» **Dataset entries**
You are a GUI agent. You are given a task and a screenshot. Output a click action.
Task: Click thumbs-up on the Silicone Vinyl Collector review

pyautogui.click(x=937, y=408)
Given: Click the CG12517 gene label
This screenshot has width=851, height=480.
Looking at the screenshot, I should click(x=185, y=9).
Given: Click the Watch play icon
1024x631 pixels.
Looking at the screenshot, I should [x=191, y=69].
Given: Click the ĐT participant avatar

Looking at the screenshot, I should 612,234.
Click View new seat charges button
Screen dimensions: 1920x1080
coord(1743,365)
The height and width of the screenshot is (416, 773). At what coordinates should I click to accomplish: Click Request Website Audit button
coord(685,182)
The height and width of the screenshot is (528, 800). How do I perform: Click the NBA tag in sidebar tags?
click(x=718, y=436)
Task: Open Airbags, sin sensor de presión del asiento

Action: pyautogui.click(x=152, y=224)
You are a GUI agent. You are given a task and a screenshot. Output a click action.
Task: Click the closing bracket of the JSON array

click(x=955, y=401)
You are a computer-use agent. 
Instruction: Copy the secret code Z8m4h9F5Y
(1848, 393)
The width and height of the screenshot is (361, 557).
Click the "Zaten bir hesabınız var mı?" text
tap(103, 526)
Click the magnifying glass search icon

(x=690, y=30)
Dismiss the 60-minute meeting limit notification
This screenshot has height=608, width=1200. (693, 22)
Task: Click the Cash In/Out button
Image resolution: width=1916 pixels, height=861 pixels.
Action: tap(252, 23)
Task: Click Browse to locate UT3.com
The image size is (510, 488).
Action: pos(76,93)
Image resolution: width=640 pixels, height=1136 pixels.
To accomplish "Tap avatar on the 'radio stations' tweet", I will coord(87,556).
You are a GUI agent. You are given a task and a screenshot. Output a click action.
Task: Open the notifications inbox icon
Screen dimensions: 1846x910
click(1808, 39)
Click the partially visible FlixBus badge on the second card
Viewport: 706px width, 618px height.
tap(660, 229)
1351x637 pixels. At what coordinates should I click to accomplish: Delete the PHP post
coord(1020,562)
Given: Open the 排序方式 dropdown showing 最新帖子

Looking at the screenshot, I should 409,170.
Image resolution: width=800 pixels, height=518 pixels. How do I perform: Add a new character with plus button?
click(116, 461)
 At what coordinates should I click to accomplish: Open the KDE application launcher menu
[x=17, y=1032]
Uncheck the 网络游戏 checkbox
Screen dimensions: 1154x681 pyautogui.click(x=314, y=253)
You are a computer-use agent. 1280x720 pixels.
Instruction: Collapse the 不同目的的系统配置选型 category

» **The task**
Write out the entries above once more, without altering anything.

» **Finished task**
You are a GUI agent. You are given a task and a screenshot. Output a click action.
Task: Click thumbs-up on the Silicone Vinyl Collector review

pyautogui.click(x=937, y=408)
Given: Click the CG12517 gene label
This screenshot has width=851, height=480.
Looking at the screenshot, I should click(x=185, y=9).
Given: Click the Watch play icon
1024x631 pixels.
Looking at the screenshot, I should [x=191, y=69].
Given: Click the ĐT participant avatar

Looking at the screenshot, I should 612,234.
Click View new seat charges button
Screen dimensions: 1920x1080
coord(1743,365)
The height and width of the screenshot is (416, 773). At what coordinates should I click to accomplish: Click Request Website Audit button
coord(685,182)
The height and width of the screenshot is (528, 800). How do I perform: Click the NBA tag in sidebar tags?
click(x=718, y=436)
Task: Open Airbags, sin sensor de presión del asiento

Action: pyautogui.click(x=152, y=224)
You are a GUI agent. You are given a task and a screenshot. Output a click action.
Task: Click the closing bracket of the JSON array

click(x=955, y=401)
You are a computer-use agent. 
Instruction: Copy the secret code Z8m4h9F5Y
(1848, 393)
The width and height of the screenshot is (361, 557).
Click the "Zaten bir hesabınız var mı?" text
tap(103, 526)
Click the magnifying glass search icon

(x=690, y=30)
Dismiss the 60-minute meeting limit notification
This screenshot has height=608, width=1200. (693, 22)
Task: Click the Cash In/Out button
Image resolution: width=1916 pixels, height=861 pixels.
Action: tap(252, 23)
Task: Click Browse to locate UT3.com
The image size is (510, 488).
Action: pos(76,93)
Image resolution: width=640 pixels, height=1136 pixels.
To accomplish "Tap avatar on the 'radio stations' tweet", I will coord(87,556).
You are a GUI agent. You are given a task and a screenshot. Output a click action.
Task: Open the notifications inbox icon
Screen dimensions: 1846x910
click(1808, 39)
Click the partially visible FlixBus badge on the second card
Viewport: 706px width, 618px height.
tap(660, 229)
1351x637 pixels. At what coordinates should I click to accomplish: Delete the PHP post
coord(1020,562)
Given: Open the 排序方式 dropdown showing 最新帖子

Looking at the screenshot, I should 409,170.
Image resolution: width=800 pixels, height=518 pixels. How do I perform: Add a new character with plus button?
click(116, 461)
 At what coordinates should I click to accomplish: Open the KDE application launcher menu
[x=17, y=1032]
Uncheck the 网络游戏 checkbox
Screen dimensions: 1154x681 pyautogui.click(x=314, y=253)
You are a computer-use agent. 1280x720 pixels.
Instruction: Collapse the 不同目的的系统配置选型 category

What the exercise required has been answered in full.